"How can they do this to us? How can they take our refund before they've proven their case?" a woman writes about the collection practices of the Internal Revenue Service.
"My husband was not an owner of that company. He didn't even have profit-sharing. How can they possibly think it would have benefited him not to pay the company's withholding taxes? It's insane."The woman's husband was a low-level officer of a now-defunct Mississippi company. The IRS held him responsible for payroll taxes the company had not paid.
The couple's plight and numerous other IRS taxpayer abuse stories, including the following, recently rolled through the halls of Congress:
- The IRS destroyed a woman's credit rating by placing a lien on her Pennsylvania farm because it believed her boyfriend stashed money in her bank account.
- The IRS hit a Montana woman with a $500 penalty because she wrote on her tax return, "signed involuntarily under penalty of statutory punishment."
From stories like these was born the Taxpayer Bill of Rights.
Congress says the law clarifies and strengthens existing rights of taxpayers, assures they will be informed of their rights and gives them relief from some abusive IRS action. Here are some major sections of the new law:
- A taxpayer won't owe additional taxes and penalties if he relies on a written, though erroneous, IRS answer to his question. He must be able to prove he gave the IRS correct and adequate information.
- The IRS is not allowed to judge agent performance by collection results. Although the agency claims quotas were against its policy, the Taxpayer Bill of Rights gives such policy the force of law.
- The IRS must tell taxpayers contacted for audit or tax collection of their rights and obligations in clear, nontechnical language and must explain why penalties are being imposed.
- An interview by an IRS agent must be suspended when a taxpayer wants to consult an attorney, CPA or other qualified person. A taxpayer isn't required to attend the interview unless the IRS issues a formal summons.
- A taxpayer who wins his case and shows the IRS's position was not justified may get back some expenses after he appeals the agent's decision to higher IRS authority. Before, a taxpayer could only recover some of the costs of going to court after appeals within the IRS failed.
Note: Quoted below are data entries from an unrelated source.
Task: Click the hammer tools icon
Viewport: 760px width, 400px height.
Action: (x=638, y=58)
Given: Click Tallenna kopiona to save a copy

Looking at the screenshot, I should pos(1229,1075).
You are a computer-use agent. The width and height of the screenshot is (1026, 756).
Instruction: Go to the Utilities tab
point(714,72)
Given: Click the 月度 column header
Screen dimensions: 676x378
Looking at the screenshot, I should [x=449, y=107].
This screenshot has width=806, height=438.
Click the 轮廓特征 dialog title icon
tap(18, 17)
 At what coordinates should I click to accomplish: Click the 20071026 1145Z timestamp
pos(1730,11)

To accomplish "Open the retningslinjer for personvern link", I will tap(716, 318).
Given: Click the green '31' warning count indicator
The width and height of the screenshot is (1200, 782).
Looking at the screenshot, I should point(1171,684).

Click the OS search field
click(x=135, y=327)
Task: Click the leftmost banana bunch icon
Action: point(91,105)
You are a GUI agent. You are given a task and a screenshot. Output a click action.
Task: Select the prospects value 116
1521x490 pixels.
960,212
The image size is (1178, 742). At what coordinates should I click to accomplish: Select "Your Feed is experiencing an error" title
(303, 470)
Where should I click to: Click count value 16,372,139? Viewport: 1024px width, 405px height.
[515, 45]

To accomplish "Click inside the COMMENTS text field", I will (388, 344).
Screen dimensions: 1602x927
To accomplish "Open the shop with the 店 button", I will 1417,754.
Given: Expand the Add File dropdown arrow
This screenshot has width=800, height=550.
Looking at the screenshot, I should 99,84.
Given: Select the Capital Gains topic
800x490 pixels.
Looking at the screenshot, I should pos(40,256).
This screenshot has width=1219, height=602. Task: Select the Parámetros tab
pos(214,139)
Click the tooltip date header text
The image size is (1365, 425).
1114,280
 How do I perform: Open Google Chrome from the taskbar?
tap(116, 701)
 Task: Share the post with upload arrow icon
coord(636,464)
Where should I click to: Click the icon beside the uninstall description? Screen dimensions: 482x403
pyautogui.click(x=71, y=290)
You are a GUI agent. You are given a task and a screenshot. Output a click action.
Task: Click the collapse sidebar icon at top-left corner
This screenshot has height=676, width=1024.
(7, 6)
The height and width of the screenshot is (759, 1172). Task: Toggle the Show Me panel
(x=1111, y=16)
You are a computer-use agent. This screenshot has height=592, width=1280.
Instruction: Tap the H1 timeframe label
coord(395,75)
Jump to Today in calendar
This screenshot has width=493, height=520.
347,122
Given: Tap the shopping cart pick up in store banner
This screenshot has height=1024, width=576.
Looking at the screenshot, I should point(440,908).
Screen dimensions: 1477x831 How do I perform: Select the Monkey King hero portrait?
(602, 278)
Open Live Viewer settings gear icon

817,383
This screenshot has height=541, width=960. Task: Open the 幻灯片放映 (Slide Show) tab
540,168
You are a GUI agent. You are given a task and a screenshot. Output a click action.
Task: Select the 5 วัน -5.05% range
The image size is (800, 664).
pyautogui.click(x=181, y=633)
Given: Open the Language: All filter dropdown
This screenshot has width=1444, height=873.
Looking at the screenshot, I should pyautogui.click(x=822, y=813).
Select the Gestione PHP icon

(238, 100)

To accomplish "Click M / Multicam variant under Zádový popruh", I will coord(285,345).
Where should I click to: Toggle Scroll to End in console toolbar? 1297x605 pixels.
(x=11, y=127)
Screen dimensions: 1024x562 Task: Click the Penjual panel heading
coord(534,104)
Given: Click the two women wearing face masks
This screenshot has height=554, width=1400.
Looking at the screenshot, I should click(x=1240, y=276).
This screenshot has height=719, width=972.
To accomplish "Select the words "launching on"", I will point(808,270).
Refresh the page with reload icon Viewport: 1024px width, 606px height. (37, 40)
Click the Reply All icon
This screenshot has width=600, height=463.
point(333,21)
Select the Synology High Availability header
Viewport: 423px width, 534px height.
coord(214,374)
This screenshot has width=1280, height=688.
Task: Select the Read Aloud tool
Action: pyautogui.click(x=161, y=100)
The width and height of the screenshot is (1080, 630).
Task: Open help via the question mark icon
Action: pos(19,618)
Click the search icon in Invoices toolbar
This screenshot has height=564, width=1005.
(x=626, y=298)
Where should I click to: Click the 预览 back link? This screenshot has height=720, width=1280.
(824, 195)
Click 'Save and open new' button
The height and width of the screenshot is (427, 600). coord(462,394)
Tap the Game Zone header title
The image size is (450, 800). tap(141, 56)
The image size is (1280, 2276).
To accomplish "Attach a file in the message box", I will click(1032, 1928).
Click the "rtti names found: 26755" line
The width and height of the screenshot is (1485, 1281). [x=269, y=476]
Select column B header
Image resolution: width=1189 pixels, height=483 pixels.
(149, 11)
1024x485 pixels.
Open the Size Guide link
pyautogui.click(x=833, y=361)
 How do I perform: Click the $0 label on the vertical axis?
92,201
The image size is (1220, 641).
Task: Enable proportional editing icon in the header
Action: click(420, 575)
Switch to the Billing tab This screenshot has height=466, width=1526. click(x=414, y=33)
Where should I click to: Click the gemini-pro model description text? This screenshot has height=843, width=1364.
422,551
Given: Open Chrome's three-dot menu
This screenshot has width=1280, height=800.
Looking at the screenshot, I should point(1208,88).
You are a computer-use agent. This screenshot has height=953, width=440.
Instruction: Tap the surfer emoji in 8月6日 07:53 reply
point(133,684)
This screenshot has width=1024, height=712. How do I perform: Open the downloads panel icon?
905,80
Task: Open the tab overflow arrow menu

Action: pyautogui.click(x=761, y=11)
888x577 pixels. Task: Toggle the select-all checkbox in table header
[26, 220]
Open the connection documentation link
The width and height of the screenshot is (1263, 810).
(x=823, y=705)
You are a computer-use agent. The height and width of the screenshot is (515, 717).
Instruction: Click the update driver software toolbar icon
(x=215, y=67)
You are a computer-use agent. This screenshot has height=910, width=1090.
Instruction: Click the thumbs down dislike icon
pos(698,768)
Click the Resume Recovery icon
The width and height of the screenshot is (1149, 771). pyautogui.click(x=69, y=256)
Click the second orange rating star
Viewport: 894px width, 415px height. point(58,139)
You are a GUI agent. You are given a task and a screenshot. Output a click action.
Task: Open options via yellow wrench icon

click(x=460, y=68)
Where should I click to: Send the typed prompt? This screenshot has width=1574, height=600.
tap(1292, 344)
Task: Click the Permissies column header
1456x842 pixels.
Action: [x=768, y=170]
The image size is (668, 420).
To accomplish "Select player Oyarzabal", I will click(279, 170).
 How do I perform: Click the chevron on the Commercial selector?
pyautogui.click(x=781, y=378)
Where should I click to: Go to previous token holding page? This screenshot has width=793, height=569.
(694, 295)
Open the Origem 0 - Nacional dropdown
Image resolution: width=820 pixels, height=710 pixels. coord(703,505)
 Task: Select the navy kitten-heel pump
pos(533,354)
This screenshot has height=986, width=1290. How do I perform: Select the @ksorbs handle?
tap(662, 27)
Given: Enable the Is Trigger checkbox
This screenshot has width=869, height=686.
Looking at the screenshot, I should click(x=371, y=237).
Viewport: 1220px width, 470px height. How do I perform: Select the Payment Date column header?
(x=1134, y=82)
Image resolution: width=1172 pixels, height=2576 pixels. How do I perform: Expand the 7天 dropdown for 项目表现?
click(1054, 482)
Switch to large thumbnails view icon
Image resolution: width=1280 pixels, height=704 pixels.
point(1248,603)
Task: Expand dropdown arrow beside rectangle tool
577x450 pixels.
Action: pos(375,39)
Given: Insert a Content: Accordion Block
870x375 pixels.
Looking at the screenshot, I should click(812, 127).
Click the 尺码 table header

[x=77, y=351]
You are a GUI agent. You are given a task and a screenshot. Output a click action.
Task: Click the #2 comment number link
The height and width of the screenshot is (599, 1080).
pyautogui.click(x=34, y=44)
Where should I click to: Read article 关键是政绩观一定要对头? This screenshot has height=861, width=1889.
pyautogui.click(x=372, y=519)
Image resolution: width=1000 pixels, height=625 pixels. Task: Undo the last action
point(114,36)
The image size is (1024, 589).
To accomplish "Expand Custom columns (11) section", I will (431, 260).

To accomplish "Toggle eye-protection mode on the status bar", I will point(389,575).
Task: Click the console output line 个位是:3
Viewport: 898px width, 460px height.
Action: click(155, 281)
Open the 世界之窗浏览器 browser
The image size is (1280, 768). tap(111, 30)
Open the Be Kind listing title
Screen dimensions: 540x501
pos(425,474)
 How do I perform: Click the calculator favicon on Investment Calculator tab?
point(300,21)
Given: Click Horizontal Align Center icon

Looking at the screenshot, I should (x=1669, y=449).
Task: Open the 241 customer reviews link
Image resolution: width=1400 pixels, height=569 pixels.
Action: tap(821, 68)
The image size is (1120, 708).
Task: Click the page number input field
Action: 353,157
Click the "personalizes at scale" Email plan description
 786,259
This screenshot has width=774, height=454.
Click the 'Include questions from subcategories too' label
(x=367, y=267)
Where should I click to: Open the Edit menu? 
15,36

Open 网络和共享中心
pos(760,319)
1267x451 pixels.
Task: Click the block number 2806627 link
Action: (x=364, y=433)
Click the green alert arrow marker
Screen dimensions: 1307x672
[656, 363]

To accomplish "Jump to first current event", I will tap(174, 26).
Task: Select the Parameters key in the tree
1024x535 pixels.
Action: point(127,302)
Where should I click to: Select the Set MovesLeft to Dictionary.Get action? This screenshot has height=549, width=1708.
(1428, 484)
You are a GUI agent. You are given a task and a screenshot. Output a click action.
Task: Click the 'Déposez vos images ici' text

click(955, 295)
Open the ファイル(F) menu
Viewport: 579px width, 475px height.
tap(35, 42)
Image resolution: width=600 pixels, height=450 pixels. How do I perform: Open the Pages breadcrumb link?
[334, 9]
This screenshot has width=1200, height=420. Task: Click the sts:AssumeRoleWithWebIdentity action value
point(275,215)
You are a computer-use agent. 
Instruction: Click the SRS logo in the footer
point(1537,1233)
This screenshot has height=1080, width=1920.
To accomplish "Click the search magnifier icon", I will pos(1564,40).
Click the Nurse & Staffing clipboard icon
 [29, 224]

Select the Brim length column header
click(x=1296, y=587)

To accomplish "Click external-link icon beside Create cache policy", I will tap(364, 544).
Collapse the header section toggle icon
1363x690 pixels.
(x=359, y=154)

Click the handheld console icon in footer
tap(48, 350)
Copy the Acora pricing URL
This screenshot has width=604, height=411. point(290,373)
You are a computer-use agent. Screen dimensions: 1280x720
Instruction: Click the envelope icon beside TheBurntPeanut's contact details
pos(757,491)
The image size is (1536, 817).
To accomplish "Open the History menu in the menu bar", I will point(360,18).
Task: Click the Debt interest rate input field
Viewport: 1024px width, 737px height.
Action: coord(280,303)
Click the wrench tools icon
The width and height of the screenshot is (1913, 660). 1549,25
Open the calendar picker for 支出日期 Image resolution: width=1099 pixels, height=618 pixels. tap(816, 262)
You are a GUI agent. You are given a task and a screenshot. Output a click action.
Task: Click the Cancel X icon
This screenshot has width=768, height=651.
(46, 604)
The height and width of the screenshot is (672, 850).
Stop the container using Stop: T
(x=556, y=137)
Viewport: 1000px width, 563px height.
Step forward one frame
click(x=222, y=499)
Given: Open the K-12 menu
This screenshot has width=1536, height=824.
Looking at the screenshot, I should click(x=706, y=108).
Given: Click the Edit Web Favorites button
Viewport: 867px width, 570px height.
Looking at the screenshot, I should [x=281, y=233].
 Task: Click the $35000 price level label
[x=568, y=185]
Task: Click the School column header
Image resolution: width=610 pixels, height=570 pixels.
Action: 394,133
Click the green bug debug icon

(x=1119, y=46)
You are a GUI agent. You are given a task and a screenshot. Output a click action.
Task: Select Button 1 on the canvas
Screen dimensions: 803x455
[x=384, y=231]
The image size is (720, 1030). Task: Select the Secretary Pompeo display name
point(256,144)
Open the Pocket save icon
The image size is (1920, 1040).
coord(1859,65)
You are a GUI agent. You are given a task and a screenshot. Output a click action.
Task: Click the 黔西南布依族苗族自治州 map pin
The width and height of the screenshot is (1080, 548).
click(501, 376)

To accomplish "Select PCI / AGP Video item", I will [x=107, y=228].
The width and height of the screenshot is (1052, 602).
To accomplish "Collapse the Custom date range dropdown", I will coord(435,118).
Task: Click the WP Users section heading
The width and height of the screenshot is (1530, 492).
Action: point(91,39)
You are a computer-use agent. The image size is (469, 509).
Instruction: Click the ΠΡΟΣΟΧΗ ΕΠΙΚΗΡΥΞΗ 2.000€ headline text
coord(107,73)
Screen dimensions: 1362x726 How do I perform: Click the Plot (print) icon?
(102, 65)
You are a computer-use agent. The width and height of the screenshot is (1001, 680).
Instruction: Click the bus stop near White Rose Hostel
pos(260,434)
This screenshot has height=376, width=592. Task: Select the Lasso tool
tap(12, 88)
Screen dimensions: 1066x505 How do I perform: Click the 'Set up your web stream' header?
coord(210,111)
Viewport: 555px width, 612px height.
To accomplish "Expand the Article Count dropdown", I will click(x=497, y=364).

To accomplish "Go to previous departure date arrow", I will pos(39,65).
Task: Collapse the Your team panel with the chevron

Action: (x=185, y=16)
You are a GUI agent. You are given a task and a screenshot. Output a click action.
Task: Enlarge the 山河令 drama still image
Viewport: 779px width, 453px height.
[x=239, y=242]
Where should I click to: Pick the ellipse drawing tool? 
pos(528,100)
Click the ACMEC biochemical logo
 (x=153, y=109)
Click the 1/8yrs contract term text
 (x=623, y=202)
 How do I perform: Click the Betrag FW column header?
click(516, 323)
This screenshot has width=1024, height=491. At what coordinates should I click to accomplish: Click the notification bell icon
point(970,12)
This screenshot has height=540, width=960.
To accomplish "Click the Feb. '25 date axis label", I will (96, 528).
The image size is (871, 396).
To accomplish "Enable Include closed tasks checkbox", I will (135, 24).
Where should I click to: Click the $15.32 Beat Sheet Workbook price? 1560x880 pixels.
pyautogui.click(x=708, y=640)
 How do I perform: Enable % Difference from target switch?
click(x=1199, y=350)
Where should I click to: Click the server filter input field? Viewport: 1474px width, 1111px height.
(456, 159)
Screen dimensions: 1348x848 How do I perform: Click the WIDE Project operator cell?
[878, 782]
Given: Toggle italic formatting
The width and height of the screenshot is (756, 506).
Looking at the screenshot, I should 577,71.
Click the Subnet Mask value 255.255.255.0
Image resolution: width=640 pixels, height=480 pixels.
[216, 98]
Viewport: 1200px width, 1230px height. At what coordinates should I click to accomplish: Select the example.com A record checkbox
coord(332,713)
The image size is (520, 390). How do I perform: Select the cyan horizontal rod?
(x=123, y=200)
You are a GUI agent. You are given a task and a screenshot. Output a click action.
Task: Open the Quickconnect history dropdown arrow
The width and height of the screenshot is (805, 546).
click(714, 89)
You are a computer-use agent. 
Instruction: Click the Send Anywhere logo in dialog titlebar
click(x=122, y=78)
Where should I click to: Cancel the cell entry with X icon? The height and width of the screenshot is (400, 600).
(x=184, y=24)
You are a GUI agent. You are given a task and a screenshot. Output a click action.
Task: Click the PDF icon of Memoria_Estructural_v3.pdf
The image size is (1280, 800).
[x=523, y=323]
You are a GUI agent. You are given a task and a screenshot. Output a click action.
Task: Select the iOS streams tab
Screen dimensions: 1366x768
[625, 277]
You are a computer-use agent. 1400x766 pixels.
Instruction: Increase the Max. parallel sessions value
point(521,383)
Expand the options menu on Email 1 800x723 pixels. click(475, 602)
- The IRS cannot require immediate payment of taxes after accepting an installment payment plan except when the taxpayer lies, a payment is late, collection is in jeopardy or the taxpayer's financial condition changes.
- The IRS may not garnish bank accounts or wages or seize assets without 30 days' notice. The notice period had been 10 days.
Congress' concern about the power of the IRS and its efforts to curb such power are refreshing, and a few of the new laws will help. But as readers will see in later columns the Taxpayer Bill of Rights would be more effective if the legislators had taken a stronger stand.